→ **SET TASKS**:
1 – Output everything in the Lena Adelsohn Liljeroth biography from "Member of the Swedish" down to "2002 to 2014.", word for word.
2 – Pick up the Lena Adelsohn Liljeroth biography after its last sentence and keep writing it.

Minister for Culture and Sports
- In office 24 October 2006 – 3 October 2014
- Prime Minister: Fredrik Reinfeldt
- Preceded by: Cecilia Stegö Chilò
- Succeeded by: Alice Bah Kuhnke

Member of the Swedish Riksdag for Stockholm Municipality
- In office 30 September 2002 – 29 September 2014

Personal details
- Born: 24 November 1955 (age 70) Stockholm, Sweden
- Party: Moderate Party
- Spouse: Ulf Adelsohn

= Lena Adelsohn Liljeroth =

Swedish politician (born 1955)

Lena Elisabeth Adelsohn Liljeroth (born 24 November 1955) is a Swedish politician who served as Minister for Culture and Sports from 2006 to 2014. A member of the Moderate Party, she was an MP of the Swedish Riksdag from 2002 to 2014.

==Personal life==
Liljeroth was born in Spånga. She is married to former Moderate Party leader Ulf Adelsohn. They have 2 kids. She is partially deaf since birth.

→ **INFORMATION PROVIDED**:
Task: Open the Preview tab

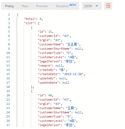Action: coord(42,6)
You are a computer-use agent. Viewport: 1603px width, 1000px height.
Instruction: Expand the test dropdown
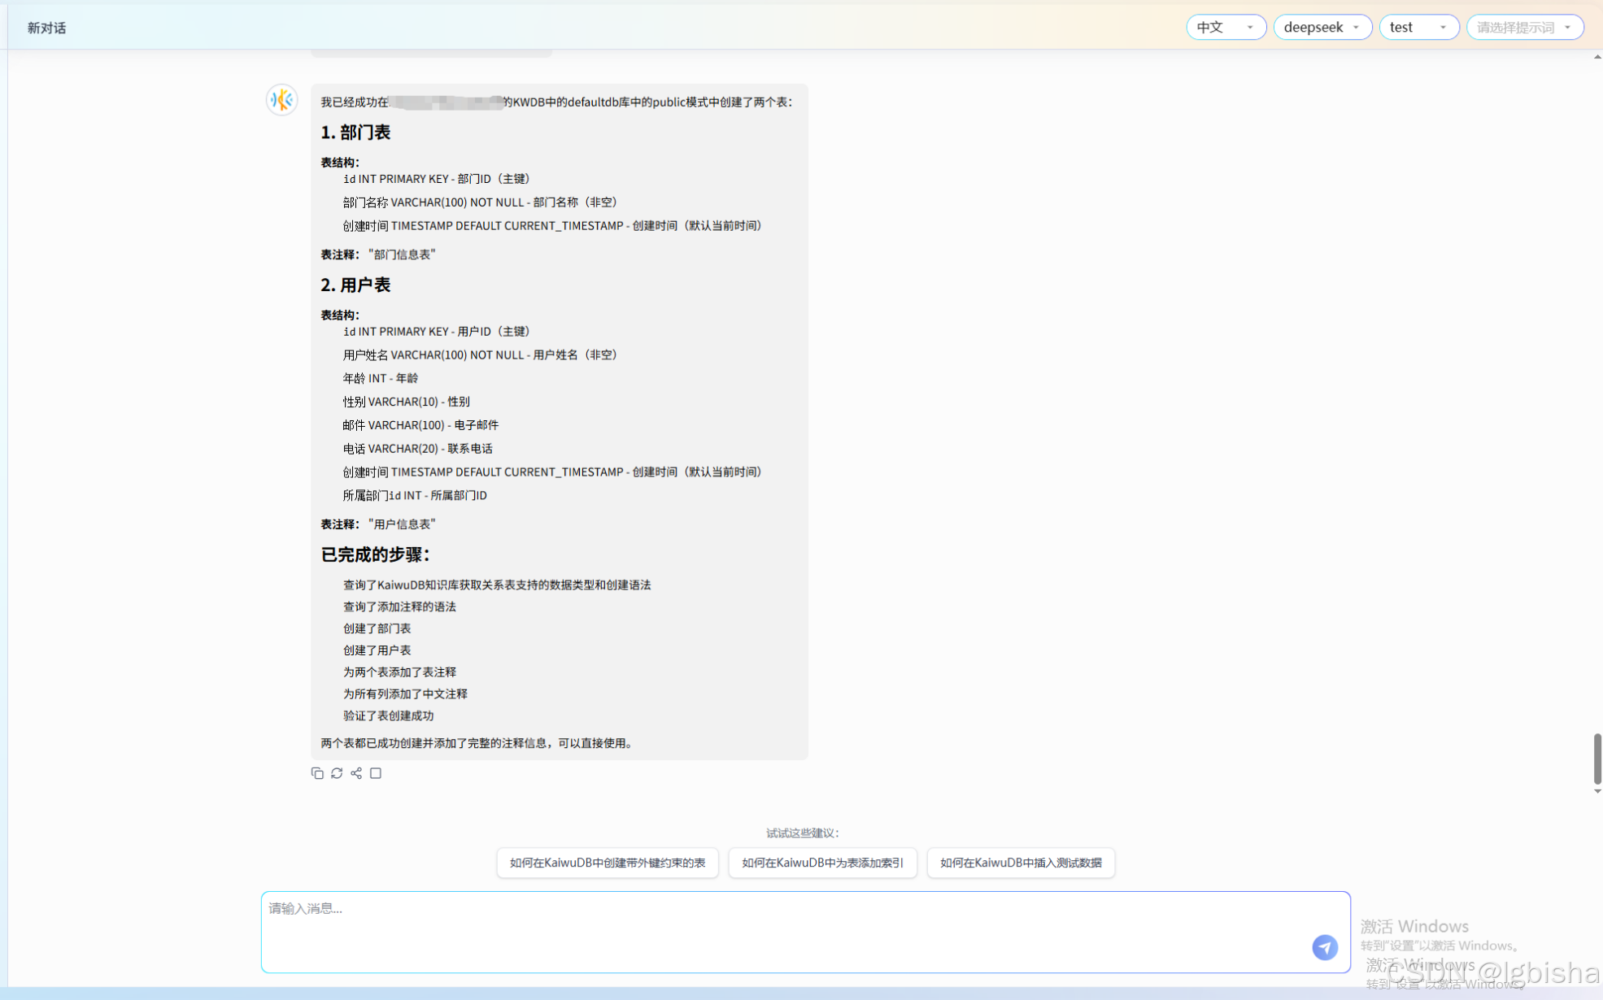(x=1418, y=28)
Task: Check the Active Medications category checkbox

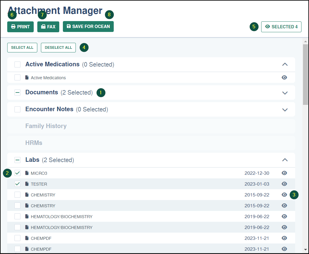Action: 17,64
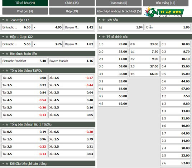
Task: Collapse the Tỷ số chính xác section arrow
Action: click(100, 37)
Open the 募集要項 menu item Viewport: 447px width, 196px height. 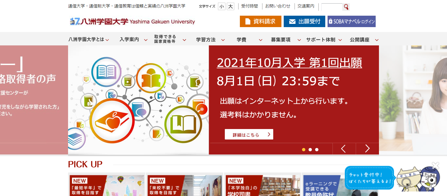click(x=286, y=40)
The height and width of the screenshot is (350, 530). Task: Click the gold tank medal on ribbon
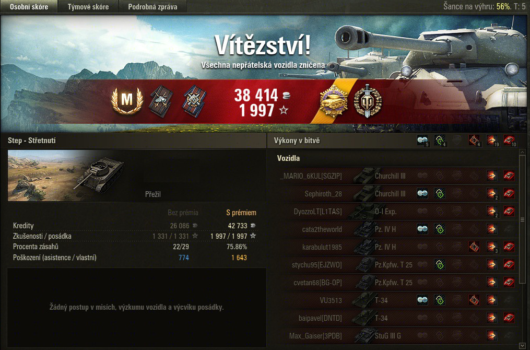pyautogui.click(x=334, y=101)
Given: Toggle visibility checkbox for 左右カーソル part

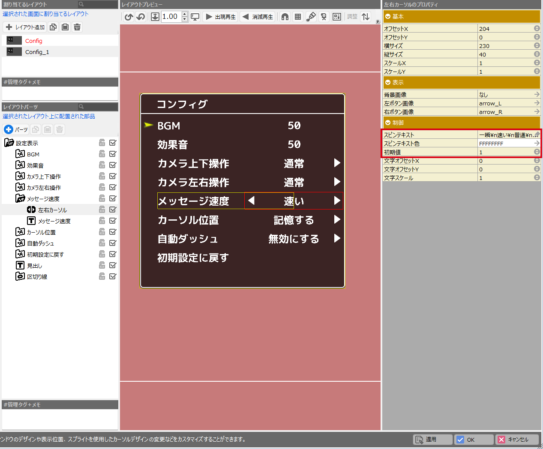Looking at the screenshot, I should (113, 210).
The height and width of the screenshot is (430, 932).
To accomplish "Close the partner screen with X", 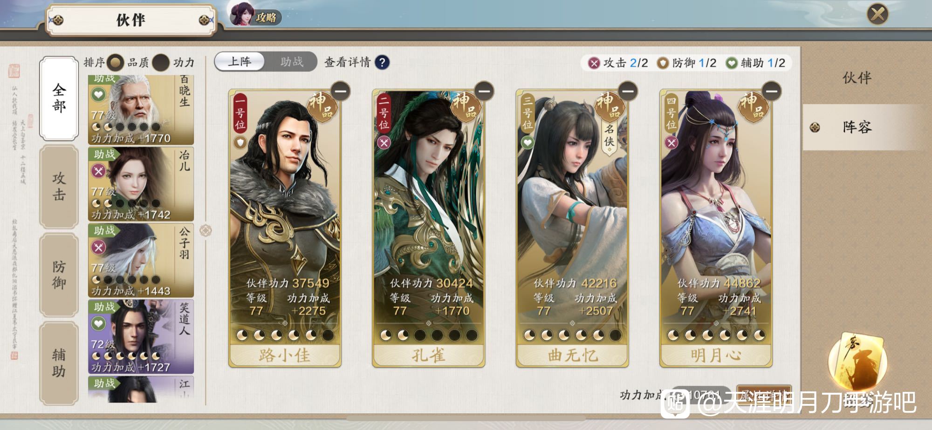I will (x=877, y=14).
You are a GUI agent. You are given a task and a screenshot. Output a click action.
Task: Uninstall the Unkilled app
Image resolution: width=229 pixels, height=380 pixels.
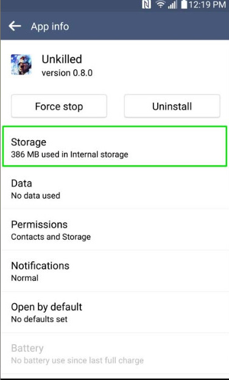(172, 106)
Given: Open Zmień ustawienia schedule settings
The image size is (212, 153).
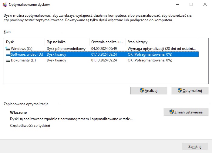Looking at the screenshot, I should click(186, 112).
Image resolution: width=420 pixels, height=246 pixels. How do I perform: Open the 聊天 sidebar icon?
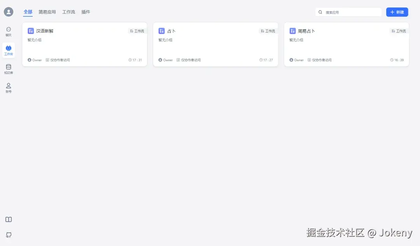[8, 30]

→ **ANSWERS TO THE TASKS**:
1 –
Member of the Swedish Riksdag for Stockholm Municipality
- In office 30 September 2002 – 29 September 2014

Personal details
- Born: 24 November 1955 (age 70) Stockholm, Sweden
- Party: Moderate Party
- Spouse: Ulf Adelsohn

= Lena Adelsohn Liljeroth =

Swedish politician (born 1955)

Lena Elisabeth Adelsohn Liljeroth (born 24 November 1955) is a Swedish politician who served as Minister for Culture and Sports from 2006 to 2014. A member of the Moderate Party, she was an MP of the Swedish Riksdag from 2002 to 2014.

2 –
=== Charity work ===
She appeared as Miss July in a 2005 calendar raising money for gender studies.

==Political life==
Adelsohn Liljeroth is an ardent opponent of graffiti vandalism and advocates zero tolerance on the matter.

=== Cutting a cake at Moderna Museet ===
At a party for 2012 World Art Day, Adelsohn Liljeroth was photographed cutting a cake in the likeness of a stereotypical naked African tribal woman in the nude and with a creamy blood-red sponge filling. The cake, part of the project Afromantics started in 2004 by performance artist Makode Linde, was made to bring attention to racism and female genital mutilation.

The photographs were posted on Facebook and raised criticism and outrage, in Sweden and abroad. Dan Jonsson, a critic with Swedish daily Dagens Nyheter, suggested Adelsohn Liljeroth had been trapped in a situation that whatever she had chosen to do, it would have been wrong. Despite this support, others urged her to resign.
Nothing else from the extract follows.